Para aquellos que cantan desde chiquitos, quiero agregar una
ley que lamentablemente se cumple en la mayoría de los casos. Si
tu voz suena bien, sin haber estudiado, y te parece que puedes
enfrentarte a un trabajo profesional, cuidado: una cosa es
soportar la rutina de dos o tres ensayos por semana más alguna
presentación en vivo cada tanto, y otra muy distinta es el trabajo
intenso de una banda que presenta su disco, que hará tres o cuatro
shows completos por fin de semana y ensayará otras tantas veces el
resto de los días. La ley dice que el cantante aguantará el
trabajo sólo hasta que la banda sea exitosa; a partir de allí,
cuanto mejor le vayan las cosas a la banda, peor será para la voz
(observar cuántas bandas aquí o en el exterior cambian su cantante
después del primer disco).
Ahora quiero presentarles a otros enemigos públicos nº1 de la
voz: el cansancio (si no se puede dormir lo suficiente es mejor no
cantar, ya que un esfuerzo realizado bajo cansancio potencia sus
efectos negativos), el humo (obvio), y el alcohol (el que se toma).

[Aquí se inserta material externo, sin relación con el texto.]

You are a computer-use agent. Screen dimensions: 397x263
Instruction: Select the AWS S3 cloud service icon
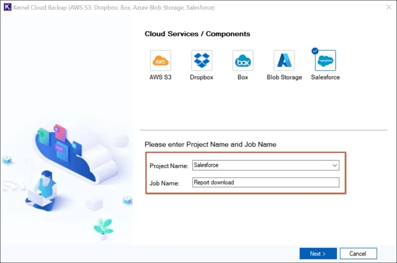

No hablar a los gritos (los demás, agradecidos) y menos en la
calle o con frío. Es importante mantener una buena actividad
corporal y una buena dieta: como el resto del organismo, las
cuerdas se benefician de un buen tono muscular. Por último, cuidar
la estabilidad emocional, o por lo menos separar las crisis
fuertes del canto, para no perder en una nota mal colocada el
trabajo a veces de mucho tiempo; tengan en cuenta que el sistema
nervioso pega donde más duele, y a medida que trabajamos nuestra
forma de cantar el mecanismo de emisión de la voz se va volviendo
más y más sensible y, por lo tanto, más delicado. Otra
característica importante para tener en cuenta es que la voz no
duele, ni levanta fiebre ni presenta síntoma físico alguno que
permita prevenir un problema serio; las pérdidas de la voz o las
disfonías se presentan de manera repentina sin avisar. Y,
lamentablemente, recién cuando perdimos la voz empezamos a
valorarla, como cuando nos falta el agua o la luz en casa.